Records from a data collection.
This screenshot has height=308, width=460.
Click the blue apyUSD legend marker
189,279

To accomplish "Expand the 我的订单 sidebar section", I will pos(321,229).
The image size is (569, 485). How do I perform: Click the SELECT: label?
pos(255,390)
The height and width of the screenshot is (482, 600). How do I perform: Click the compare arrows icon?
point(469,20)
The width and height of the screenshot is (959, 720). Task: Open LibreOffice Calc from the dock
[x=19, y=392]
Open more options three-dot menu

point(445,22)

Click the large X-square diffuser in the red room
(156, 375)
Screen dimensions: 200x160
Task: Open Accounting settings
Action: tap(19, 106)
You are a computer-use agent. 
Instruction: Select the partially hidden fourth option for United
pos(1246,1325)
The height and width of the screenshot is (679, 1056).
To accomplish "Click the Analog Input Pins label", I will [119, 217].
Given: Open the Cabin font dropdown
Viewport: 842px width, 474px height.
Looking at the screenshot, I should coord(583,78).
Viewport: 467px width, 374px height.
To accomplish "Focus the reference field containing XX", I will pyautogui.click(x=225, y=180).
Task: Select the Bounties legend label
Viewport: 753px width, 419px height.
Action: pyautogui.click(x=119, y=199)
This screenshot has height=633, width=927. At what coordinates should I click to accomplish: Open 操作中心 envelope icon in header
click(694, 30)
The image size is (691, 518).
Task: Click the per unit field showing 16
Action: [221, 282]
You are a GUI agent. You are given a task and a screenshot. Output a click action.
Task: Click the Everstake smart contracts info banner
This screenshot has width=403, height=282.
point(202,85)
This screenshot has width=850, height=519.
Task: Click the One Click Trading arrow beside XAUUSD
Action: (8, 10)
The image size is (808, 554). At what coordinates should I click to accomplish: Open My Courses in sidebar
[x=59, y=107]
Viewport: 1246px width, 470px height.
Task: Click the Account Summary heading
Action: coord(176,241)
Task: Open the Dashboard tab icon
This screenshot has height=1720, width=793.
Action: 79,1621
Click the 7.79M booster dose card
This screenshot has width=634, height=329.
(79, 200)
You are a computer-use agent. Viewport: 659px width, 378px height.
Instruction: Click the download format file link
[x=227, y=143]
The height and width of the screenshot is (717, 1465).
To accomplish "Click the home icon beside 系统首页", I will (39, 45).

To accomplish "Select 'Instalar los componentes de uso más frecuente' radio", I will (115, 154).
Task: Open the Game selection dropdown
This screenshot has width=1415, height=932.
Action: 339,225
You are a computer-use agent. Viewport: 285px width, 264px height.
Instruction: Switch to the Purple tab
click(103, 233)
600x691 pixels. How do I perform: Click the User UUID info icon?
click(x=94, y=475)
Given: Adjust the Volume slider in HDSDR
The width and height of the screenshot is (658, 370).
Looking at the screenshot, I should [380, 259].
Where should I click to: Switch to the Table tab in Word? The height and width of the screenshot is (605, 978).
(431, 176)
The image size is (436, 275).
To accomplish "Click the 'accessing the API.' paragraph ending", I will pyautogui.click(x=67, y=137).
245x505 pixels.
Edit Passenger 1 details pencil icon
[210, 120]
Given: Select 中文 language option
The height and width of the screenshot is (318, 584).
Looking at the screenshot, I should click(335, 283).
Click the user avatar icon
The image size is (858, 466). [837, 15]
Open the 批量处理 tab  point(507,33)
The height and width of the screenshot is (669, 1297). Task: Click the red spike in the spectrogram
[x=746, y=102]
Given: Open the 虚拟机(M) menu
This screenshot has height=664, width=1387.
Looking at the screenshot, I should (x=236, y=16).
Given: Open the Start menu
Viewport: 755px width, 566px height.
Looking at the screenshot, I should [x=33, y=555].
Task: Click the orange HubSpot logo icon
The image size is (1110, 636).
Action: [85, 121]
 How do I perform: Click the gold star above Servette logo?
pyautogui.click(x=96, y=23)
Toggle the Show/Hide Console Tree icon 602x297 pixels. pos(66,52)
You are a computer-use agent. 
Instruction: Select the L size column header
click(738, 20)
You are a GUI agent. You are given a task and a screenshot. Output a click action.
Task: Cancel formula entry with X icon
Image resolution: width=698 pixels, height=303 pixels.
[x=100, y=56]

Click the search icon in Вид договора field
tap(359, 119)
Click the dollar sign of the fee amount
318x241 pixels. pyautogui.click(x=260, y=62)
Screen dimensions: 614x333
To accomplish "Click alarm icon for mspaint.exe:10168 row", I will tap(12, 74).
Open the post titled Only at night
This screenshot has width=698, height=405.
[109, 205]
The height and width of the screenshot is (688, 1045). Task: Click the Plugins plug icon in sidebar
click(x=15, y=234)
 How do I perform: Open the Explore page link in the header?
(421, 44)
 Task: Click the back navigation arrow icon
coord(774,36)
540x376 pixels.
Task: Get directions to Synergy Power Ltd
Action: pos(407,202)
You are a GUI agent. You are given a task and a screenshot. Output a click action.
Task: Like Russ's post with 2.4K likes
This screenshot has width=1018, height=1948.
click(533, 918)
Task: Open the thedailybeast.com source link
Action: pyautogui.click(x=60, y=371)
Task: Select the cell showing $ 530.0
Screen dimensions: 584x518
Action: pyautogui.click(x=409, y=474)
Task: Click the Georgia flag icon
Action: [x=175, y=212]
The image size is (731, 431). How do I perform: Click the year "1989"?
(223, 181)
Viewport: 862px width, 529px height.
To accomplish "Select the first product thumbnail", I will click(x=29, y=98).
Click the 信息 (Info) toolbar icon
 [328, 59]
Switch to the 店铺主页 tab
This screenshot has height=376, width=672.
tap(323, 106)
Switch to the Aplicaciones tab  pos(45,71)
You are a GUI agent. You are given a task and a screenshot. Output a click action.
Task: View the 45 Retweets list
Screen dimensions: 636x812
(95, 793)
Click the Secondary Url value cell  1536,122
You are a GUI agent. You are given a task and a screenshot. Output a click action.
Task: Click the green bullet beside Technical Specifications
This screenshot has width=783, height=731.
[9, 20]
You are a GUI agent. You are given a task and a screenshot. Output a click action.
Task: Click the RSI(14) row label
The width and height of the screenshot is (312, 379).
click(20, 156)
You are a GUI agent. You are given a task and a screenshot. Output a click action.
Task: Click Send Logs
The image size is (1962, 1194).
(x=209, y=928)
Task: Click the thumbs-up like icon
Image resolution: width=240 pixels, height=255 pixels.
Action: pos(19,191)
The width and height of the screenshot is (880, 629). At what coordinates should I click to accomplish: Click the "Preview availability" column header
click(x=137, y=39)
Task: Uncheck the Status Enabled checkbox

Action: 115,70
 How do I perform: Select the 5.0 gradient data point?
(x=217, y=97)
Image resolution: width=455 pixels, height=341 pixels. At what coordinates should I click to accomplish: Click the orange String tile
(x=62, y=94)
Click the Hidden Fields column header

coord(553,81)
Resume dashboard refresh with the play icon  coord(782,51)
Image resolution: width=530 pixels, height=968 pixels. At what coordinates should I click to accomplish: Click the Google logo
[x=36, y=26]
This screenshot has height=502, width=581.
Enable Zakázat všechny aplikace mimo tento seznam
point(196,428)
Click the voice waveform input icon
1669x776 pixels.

Your task. Out of the records above, pull the lines that include the word "post".

Exercise solution.
Open the post titled Only at night
Task: Like Russ's post with 2.4K likes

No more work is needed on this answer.